Online Program

286764
Racial disparity in birth outcomes: Diversity between local communities


Wednesday, November 6, 2013 : 11:12 a.m. - 11:32 a.m.

Catherine L. Kothari, MA, PhD Program in Interdisciplinary Health Sciences, Western Michigan University, Kalamazoo, MI
Luz Carmen Sweezy, MA , MPA, Healthy Babies Healthy Start, Kalamazoo Health & Community Services Department, Kalamazoo, MI
Amy B. Curtis, PhD, MPH, Interdisciplinary Health Sciences PhD Program/Health Data Research Analysis and Mapping (HDReAM) Center, Western Michigan University, Kalamazoo, MI
James Wiley, PhD, Department of Family & Community Medicine, School of Medicine, University of California San Francisco, San Francisco, CA
Background: Despite evidence regarding the influence of community-level infrastructure and culture upon race-related health disparity, programming at the local, state and federal levels rarely takes community differences into account. The study goal was to examine variation within a single county regarding racial disparity in birth-outcomes, and to examine the community-level features associated with the variation.

Methods: This was a cross-sectional study linking two secondary datasets using geographic information systems (GIS): 1) 2008 birth certificate record data, generated by the state vital records department (N=2,873), and 2) Y2000 census tract data exported from the Interuniversity-Consortium-for-Political-and-Social-Research data warehouse (N=60). Within each tract, disparity was measured by subtracting the percent of White mothers with a poor birth outcome (premature or low birthweight infant) from the percent of Black mothers with a poor birth outcome. Covariates included socio-economic, residential segregation, environmental, and maternal-health variables.
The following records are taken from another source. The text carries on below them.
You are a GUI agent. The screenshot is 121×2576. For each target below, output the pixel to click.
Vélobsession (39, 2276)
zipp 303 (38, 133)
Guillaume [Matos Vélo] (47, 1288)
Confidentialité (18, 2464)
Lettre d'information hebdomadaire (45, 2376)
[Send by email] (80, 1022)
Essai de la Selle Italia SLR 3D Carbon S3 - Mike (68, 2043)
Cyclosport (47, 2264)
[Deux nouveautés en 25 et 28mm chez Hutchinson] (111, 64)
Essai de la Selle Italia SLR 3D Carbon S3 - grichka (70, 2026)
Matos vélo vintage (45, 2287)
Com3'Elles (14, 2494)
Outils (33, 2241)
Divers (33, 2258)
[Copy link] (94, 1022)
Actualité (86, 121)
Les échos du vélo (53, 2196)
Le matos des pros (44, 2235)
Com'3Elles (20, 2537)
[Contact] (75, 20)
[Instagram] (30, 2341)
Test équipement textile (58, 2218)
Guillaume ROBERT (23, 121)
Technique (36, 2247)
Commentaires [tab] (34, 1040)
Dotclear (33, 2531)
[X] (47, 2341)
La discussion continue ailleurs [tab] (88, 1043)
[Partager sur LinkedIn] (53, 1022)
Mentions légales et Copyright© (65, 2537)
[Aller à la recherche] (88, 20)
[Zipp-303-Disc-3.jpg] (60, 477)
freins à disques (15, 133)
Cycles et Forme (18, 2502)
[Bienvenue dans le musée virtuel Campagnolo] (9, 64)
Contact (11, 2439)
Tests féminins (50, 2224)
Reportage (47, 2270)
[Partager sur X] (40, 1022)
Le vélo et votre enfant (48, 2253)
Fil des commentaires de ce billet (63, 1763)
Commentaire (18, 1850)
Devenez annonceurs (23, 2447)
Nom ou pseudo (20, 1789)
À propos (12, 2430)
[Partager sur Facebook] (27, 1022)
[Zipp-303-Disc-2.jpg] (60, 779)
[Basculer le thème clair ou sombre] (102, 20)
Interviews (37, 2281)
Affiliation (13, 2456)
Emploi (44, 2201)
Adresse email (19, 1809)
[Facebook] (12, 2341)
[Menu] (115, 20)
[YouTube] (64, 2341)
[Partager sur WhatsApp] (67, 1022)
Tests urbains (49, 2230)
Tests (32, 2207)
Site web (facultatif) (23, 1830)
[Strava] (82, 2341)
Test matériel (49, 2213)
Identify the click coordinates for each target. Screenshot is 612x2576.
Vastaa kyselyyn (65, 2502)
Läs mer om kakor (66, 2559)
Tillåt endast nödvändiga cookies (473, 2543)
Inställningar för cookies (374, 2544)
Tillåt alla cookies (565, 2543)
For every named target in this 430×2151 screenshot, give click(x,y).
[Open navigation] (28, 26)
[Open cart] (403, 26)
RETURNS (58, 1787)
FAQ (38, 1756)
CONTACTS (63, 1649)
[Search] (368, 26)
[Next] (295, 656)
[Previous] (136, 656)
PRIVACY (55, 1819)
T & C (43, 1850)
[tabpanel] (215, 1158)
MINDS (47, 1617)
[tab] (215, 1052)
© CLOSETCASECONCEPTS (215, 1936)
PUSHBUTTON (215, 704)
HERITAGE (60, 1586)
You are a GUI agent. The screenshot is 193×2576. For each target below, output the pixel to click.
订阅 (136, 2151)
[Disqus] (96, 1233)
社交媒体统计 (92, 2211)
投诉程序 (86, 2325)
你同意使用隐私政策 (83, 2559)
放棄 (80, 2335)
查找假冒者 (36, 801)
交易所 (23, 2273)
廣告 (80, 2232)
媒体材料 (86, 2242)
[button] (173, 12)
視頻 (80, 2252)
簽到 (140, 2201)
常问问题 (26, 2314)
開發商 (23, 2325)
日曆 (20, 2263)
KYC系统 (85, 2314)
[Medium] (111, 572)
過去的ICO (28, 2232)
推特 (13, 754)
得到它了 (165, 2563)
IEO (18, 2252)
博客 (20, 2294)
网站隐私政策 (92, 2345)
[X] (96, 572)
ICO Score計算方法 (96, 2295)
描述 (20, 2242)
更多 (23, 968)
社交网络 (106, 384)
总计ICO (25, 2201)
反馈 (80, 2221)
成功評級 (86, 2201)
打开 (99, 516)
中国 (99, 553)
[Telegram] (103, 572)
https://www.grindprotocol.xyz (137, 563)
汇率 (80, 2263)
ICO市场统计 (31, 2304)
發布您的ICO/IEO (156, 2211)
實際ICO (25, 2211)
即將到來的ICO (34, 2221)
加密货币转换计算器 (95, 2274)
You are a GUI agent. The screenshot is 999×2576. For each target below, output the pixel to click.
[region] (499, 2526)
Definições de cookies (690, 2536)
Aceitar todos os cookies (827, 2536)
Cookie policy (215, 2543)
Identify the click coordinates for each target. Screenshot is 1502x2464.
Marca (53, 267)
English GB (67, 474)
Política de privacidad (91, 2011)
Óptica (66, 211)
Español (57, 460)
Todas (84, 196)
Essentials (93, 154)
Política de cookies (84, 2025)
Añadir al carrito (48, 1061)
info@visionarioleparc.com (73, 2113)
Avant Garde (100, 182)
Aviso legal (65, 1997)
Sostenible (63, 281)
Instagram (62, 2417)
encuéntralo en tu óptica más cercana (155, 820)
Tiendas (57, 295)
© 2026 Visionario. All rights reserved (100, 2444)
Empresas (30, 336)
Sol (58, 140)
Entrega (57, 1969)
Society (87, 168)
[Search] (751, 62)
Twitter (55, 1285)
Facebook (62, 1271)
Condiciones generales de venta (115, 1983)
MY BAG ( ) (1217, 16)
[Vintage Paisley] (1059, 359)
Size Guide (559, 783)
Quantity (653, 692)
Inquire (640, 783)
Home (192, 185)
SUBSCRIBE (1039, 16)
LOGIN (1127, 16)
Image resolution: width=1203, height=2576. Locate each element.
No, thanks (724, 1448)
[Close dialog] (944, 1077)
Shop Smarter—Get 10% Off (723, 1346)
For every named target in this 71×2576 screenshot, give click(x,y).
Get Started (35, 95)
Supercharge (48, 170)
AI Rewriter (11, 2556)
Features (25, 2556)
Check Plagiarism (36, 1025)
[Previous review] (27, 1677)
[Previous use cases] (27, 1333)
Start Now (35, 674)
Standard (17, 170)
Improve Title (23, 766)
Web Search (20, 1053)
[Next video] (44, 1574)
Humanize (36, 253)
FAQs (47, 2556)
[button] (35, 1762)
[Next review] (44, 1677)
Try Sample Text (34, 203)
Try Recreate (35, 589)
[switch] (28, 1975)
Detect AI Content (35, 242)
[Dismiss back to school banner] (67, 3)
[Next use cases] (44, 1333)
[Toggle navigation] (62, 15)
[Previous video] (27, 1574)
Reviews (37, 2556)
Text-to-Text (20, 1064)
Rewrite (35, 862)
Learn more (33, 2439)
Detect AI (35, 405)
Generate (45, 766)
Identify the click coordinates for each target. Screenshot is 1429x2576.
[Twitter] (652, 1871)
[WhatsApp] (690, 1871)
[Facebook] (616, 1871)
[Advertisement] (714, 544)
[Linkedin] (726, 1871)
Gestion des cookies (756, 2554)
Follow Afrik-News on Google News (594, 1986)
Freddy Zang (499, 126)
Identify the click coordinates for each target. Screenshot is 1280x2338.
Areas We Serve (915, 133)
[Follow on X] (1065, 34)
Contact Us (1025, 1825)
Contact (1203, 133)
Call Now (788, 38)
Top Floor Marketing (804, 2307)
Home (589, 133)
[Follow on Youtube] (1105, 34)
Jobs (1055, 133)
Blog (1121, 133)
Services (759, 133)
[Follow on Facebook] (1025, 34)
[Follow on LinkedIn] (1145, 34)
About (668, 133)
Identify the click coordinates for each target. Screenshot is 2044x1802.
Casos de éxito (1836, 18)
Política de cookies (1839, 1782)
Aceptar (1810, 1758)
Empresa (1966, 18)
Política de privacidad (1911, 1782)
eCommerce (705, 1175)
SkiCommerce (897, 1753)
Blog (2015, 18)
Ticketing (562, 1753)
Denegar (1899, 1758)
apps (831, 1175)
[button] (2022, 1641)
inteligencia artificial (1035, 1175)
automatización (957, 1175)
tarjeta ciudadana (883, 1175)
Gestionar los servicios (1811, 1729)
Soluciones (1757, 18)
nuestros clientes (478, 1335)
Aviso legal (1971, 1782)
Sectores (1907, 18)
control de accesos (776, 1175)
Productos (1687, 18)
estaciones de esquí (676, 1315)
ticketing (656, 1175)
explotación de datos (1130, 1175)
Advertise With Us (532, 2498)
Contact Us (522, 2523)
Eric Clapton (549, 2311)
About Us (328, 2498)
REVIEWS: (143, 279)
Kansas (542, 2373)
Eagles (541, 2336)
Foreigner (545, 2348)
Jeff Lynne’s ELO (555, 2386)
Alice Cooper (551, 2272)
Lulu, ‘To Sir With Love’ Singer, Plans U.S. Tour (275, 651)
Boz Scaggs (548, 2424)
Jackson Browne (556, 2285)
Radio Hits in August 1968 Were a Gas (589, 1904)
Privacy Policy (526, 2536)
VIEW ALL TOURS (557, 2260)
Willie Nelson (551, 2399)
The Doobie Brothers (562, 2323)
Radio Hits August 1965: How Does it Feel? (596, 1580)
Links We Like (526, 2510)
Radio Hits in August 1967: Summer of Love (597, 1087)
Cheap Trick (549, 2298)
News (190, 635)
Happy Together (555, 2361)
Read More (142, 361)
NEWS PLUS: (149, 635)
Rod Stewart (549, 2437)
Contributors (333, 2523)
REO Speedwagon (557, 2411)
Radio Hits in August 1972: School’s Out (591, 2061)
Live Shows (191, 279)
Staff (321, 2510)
Results: Census tracts varied widely on the study disparity measure, from -28% (Whites worse) to +93% (Blacks much worse). Communities had distinct socio-economic (median income, vacant housing), demographic (prevalence of education, foreign-born), maternal (prevalence of adolescent pregnancy, prenatal smoking) and healthcare (prenatal care onset) features associated with disparity. In fact, among communities with poorer Black outcomes, those with moderately poorer outcomes were very different from those with substantially poorer outcomes.

Conclusions: Even within a single county, there is wide variation in disparity. Mapping at the community level is a critical step in identifying communities at risk and in targeting the resources to combat that community's particular risk profile.

Learning Areas:

Administer health education strategies, interventions and programs
Conduct evaluation related to programs, research, and other areas of practice
Diversity and culture

Learning Objectives:
Evaluate the diversity in racial disparity in birth outcomes among their own local communities Discuss community-level risk profiles that could be developed using public data

Keyword(s): Birth Outcomes, Community Health Assessment

Presenting author's disclosure statement:

Qualified on the content I am responsible for because: I am lead author on a paper currently under review by AJPH examining the improvements in racial disparities in birth outcomes that are associated with participating in a Healthy Start program. I have conducted several studies examining correlates of maternal health and birth outcomes, which have led to published manuscripts and conference presentations.
Any relevant financial relationships? No

I agree to comply with the American Public Health Association Conflict of Interest and Commercial Support Guidelines, and to disclose to the participants any off-label or experimental uses of a commercial product or service discussed in my presentation.